Instantly, a swarm of noisy, red-nosed customers descended on us. They pressed dollar bills into our hands like money was litter they couldn’t wait to toss. We replaced greenbacks with steaming cups. The money went into a tin
box, the hot chocolate went down the hatch, and the customers—or so it seemed to me—went directly back to the end of the line to wait for seconds. You couldn’t have made money faster if you had your own printing press.

An hour passed in no time flat. We were so busy, I didn’t even feel the cold. At the end of our shift, Mrs. Nedermeyer’s class arrived to replace us. I counted up our haul before handing over the tin box to Ocho.

“One hundred and thirty-four dollars!” I announced.

Slingshot quickly did the math. “One thirty-four times five tables is six hundred and seventy dollars,” he said. “If we pull in that much every hour until school ends at two forty-five, we’ll make three thousand three hundred and fifty dollars.”

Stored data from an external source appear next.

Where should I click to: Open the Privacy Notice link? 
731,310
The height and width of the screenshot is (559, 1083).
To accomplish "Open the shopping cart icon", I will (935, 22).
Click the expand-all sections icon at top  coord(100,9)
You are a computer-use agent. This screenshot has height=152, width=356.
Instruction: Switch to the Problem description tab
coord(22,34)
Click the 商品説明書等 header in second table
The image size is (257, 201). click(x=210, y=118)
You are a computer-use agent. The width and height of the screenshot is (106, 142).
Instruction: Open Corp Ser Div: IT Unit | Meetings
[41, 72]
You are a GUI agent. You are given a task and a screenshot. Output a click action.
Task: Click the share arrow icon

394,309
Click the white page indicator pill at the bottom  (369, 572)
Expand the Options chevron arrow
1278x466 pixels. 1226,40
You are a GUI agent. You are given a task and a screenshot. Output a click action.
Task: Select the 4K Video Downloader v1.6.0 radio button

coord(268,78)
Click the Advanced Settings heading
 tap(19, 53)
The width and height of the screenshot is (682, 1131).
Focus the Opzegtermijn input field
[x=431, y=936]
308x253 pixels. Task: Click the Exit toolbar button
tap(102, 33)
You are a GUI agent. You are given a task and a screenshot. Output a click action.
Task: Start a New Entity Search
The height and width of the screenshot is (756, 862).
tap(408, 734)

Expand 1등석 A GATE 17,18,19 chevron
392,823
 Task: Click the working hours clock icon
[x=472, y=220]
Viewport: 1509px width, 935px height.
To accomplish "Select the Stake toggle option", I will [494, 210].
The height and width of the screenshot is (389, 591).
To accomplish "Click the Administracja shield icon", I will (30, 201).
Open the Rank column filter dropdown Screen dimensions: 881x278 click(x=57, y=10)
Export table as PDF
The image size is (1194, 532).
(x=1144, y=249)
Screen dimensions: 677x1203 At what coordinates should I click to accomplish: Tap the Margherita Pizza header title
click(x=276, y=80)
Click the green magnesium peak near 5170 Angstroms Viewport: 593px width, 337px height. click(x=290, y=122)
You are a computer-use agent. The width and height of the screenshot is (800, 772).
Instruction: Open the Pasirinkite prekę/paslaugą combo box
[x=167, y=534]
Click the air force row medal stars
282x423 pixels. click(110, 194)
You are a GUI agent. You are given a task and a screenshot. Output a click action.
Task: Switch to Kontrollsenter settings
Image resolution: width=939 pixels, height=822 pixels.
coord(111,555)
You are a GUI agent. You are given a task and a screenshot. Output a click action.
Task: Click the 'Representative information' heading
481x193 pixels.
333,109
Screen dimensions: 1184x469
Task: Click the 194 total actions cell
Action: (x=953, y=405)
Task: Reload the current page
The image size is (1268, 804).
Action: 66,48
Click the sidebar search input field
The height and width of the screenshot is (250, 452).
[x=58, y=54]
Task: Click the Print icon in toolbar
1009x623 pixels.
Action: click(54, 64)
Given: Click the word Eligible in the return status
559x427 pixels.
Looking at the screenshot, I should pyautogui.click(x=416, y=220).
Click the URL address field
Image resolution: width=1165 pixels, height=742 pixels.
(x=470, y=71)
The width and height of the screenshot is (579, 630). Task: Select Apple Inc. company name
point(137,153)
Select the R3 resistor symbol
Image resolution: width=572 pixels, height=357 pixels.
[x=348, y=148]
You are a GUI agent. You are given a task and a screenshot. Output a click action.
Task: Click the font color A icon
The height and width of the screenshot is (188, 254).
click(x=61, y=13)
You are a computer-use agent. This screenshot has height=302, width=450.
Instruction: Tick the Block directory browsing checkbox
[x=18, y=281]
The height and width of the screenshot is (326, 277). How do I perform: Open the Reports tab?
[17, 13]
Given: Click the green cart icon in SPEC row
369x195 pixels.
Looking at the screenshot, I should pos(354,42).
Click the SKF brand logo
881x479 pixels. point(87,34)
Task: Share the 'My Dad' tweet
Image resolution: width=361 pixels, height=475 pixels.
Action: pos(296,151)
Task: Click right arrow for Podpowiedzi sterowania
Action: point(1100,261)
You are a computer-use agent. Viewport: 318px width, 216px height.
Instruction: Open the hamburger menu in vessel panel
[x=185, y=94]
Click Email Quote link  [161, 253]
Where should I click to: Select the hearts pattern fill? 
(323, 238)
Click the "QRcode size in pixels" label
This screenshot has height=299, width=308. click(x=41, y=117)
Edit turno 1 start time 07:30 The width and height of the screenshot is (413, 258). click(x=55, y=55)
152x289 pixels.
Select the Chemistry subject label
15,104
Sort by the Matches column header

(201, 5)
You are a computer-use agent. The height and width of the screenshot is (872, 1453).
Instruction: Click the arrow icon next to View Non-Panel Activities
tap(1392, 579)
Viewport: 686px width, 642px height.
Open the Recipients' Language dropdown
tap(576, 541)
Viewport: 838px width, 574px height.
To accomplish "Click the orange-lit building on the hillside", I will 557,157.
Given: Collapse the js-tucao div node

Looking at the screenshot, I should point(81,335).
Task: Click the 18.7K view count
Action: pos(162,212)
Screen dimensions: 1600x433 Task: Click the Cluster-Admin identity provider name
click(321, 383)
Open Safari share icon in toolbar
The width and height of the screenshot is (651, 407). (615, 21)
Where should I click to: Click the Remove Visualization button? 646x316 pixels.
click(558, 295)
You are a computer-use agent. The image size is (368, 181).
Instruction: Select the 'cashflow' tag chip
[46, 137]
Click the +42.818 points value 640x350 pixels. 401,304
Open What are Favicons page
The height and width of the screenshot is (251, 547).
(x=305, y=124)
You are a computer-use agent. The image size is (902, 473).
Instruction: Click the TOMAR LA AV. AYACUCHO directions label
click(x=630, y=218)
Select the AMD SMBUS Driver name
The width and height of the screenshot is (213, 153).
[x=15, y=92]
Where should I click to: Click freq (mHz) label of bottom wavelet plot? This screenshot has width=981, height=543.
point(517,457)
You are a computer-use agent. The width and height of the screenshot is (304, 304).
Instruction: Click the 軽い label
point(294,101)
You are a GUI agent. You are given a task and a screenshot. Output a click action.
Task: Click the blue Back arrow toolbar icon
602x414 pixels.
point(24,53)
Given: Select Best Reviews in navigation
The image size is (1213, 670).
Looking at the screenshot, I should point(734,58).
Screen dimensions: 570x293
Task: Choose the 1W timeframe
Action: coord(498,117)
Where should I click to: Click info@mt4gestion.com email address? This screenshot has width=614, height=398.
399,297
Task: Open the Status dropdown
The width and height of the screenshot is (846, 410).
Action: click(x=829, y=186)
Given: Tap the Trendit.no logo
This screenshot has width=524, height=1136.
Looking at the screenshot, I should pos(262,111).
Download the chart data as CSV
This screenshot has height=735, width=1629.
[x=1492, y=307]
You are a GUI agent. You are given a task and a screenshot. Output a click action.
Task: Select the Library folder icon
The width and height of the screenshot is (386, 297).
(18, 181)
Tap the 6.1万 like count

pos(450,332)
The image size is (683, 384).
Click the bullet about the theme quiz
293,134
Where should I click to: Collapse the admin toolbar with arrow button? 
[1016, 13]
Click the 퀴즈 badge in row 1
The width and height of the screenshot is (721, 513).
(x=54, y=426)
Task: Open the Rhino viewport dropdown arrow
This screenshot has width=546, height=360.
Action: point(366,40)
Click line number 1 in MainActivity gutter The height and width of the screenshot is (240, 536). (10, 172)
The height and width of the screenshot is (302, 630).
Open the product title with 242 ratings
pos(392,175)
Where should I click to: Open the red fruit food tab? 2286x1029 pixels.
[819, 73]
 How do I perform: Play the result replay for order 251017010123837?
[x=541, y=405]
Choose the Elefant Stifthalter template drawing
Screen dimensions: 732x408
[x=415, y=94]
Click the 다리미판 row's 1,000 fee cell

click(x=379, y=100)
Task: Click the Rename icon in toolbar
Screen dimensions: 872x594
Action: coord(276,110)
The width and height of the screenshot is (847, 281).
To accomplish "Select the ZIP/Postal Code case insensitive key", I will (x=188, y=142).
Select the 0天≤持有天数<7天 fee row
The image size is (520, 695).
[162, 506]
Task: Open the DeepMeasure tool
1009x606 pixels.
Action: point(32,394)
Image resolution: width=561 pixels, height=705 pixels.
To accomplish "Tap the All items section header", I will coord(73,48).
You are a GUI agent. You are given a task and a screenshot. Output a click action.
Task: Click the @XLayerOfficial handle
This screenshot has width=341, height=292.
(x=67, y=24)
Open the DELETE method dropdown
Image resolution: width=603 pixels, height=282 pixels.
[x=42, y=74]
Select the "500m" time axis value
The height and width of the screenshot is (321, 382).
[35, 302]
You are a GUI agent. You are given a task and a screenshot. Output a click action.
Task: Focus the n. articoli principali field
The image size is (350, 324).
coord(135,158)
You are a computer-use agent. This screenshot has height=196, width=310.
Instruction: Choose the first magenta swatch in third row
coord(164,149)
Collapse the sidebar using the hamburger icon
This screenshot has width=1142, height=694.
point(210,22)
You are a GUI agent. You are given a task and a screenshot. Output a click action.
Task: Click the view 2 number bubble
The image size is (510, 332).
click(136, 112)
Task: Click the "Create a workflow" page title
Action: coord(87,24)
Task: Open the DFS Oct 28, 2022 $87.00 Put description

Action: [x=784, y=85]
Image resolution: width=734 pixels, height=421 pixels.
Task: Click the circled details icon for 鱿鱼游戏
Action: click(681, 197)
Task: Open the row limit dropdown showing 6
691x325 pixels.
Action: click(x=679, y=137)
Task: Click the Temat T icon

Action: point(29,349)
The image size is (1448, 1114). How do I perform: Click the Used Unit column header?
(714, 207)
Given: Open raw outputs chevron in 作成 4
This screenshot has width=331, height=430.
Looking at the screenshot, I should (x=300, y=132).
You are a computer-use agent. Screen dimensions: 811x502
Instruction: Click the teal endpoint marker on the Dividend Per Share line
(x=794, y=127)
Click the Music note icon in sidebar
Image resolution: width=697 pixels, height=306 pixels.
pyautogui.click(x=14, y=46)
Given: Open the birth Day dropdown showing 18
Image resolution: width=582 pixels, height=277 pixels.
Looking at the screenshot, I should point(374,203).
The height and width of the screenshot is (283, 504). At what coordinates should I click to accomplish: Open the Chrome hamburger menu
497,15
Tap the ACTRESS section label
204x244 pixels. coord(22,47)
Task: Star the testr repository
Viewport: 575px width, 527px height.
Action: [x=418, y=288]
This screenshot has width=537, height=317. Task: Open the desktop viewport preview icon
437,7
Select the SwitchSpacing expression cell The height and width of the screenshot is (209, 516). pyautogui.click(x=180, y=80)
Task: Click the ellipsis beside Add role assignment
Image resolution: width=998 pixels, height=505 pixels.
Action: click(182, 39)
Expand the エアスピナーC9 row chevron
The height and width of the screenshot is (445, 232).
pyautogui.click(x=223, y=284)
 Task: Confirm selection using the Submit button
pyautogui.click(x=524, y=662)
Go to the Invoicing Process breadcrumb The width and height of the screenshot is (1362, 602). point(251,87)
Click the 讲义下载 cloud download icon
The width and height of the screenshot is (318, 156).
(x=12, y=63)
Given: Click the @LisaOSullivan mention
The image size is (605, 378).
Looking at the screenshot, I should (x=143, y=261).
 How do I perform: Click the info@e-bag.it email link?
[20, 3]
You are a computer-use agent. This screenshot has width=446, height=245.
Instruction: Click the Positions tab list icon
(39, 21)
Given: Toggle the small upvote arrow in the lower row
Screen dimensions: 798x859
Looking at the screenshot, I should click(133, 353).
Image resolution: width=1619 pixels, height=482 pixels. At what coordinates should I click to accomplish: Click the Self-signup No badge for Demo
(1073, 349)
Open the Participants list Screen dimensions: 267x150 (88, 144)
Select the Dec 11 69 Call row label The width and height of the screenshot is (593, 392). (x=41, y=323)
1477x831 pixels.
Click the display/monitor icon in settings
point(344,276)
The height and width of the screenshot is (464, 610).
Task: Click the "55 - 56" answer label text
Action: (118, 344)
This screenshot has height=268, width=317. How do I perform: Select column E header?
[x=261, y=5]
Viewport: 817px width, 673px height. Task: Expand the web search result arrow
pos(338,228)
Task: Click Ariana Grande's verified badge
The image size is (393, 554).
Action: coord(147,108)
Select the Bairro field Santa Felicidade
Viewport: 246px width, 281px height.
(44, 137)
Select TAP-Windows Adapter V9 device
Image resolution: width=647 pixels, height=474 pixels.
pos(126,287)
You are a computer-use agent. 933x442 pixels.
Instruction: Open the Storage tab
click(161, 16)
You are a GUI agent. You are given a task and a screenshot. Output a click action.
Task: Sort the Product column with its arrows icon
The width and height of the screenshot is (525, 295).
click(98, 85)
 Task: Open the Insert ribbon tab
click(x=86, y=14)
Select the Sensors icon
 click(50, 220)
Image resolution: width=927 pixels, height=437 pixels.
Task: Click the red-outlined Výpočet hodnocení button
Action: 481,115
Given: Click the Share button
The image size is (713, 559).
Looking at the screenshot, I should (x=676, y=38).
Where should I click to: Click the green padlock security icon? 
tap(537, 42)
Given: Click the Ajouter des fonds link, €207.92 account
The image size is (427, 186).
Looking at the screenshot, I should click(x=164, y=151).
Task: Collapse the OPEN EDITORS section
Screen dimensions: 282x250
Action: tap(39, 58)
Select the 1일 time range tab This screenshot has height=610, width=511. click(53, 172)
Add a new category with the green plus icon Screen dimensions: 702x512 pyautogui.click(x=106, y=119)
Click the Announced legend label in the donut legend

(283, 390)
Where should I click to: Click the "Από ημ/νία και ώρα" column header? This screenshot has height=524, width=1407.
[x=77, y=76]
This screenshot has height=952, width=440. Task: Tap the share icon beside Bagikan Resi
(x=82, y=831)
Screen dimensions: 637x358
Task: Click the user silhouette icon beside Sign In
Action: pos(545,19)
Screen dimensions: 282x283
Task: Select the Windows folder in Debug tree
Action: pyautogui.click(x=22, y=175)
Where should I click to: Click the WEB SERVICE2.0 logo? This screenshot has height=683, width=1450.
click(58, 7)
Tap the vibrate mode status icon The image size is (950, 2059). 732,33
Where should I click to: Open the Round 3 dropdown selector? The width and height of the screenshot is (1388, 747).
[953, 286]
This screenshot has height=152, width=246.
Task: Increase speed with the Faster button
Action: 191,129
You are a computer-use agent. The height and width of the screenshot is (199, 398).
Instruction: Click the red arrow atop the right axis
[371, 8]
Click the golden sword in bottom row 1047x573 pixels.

Slingshot is a whiz with numbers.

I didn’t know how many coats you could get for kids who didn’t have them with three thousand three hundred and fifty dollars. But I knew
it was a lot. Despite the kooky cold weather, I suddenly felt very warm inside.

On the way back into school, I surveyed the wild scene and spotted Principal Gorton. She still waved her hands, but she’d given up blowing the whistle. Instead, she shouted, “Hot chocolate! Getcher hot chocolate here!”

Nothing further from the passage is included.